» **Exercise**:
Only the number is wanted: how many lines in the data contain "will"?

» **Supplied data**:
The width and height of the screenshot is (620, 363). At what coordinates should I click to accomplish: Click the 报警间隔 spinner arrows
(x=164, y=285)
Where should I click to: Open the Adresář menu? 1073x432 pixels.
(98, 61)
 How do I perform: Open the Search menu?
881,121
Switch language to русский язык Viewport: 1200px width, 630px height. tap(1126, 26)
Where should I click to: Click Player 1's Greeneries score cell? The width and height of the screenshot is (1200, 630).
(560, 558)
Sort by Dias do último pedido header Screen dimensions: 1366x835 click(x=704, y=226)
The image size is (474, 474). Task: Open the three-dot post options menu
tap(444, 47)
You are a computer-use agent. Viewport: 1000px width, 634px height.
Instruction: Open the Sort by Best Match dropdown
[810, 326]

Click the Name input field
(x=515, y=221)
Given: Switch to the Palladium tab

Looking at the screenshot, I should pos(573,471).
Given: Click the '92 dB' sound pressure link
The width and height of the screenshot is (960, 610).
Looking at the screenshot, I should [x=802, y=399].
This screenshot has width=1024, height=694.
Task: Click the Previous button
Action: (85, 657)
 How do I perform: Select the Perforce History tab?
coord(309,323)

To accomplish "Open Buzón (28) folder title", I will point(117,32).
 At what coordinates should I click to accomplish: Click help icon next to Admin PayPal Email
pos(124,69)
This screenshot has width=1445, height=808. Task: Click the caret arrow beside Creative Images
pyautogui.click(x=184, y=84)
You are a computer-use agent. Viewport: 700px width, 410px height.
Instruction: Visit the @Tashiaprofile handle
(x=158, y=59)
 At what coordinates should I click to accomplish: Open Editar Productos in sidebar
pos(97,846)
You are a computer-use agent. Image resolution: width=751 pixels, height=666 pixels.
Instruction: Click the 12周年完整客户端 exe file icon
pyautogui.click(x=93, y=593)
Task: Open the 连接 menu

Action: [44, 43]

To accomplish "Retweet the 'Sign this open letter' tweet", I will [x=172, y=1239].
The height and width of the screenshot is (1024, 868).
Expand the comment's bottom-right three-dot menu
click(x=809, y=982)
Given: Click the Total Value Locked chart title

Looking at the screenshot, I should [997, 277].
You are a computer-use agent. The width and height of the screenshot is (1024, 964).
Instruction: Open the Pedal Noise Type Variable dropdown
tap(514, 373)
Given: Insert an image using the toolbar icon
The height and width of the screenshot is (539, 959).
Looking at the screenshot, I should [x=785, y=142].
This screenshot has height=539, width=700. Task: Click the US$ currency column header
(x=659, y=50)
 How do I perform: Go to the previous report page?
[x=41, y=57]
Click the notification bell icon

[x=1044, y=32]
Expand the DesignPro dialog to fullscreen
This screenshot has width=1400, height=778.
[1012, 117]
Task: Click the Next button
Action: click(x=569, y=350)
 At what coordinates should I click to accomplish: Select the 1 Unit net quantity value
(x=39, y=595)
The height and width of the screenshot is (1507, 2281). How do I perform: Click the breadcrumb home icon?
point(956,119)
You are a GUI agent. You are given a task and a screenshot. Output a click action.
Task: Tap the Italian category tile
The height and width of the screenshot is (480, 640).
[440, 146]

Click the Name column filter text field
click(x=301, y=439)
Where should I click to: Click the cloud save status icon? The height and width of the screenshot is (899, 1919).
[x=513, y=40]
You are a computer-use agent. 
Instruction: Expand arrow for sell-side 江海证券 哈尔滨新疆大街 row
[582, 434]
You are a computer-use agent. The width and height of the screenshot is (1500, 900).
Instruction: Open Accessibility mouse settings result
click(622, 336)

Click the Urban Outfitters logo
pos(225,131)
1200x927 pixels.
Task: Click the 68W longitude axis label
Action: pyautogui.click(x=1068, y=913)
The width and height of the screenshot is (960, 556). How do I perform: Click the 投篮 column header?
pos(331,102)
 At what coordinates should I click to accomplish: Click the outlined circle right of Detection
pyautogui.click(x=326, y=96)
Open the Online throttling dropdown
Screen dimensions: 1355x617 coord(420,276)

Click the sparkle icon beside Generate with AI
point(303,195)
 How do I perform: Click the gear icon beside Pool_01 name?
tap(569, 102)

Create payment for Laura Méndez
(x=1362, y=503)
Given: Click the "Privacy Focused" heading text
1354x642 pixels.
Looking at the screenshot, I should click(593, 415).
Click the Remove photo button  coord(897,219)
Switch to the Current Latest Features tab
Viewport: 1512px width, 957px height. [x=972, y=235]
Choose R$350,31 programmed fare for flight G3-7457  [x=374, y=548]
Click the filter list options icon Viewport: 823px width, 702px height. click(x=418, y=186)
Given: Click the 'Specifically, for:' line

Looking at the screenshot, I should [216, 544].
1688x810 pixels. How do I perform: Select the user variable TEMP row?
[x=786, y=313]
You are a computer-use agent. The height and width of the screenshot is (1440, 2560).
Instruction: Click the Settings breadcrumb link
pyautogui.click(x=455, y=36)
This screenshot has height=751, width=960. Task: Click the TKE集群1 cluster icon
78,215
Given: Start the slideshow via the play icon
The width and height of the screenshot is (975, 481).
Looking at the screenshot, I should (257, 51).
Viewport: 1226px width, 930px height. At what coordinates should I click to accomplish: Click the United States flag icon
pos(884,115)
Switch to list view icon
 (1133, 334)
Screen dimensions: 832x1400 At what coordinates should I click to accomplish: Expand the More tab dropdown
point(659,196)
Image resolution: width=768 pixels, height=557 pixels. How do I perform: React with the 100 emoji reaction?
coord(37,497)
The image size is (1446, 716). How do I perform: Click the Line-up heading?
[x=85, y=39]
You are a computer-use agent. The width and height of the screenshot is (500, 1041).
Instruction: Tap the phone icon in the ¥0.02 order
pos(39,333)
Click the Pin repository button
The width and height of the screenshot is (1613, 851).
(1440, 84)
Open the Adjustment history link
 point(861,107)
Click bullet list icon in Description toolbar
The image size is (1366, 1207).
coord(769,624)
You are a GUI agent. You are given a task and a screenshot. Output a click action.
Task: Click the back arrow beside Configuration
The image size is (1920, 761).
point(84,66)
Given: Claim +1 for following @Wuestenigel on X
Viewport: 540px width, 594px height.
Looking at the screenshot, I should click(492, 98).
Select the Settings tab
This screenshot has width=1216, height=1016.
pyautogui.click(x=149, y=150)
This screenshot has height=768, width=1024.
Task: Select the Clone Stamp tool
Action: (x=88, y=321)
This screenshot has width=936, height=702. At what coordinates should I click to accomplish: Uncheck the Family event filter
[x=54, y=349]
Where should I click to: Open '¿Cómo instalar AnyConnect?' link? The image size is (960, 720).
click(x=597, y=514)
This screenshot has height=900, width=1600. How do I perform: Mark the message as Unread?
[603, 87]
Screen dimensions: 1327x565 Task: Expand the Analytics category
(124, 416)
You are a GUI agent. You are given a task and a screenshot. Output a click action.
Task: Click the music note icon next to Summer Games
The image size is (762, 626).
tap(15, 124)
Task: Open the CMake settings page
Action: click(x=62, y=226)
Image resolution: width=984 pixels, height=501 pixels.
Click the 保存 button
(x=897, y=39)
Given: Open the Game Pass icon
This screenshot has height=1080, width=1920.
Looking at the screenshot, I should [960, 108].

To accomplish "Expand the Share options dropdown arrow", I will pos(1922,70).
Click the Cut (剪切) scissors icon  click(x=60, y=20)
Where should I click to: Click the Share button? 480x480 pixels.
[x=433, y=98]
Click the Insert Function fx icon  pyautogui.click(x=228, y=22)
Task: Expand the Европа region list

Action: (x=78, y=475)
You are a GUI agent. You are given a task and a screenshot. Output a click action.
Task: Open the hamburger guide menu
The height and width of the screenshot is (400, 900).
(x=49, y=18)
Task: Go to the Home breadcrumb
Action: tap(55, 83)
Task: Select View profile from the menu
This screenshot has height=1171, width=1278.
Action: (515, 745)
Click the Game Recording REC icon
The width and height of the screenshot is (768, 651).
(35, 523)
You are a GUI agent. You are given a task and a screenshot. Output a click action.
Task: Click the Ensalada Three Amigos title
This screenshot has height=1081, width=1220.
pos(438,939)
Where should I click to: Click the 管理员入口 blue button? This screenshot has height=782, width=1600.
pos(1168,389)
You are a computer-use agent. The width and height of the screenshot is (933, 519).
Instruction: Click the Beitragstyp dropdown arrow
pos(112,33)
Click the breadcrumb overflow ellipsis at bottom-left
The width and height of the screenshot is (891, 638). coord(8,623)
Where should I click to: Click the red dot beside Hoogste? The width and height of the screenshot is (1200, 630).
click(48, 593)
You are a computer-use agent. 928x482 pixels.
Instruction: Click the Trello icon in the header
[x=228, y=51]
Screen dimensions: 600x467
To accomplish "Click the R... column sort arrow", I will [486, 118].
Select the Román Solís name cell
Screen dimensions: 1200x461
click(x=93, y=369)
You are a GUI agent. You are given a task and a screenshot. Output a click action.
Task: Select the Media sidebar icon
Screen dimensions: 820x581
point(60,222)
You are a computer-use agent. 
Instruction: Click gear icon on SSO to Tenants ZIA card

» **Answer area**:
4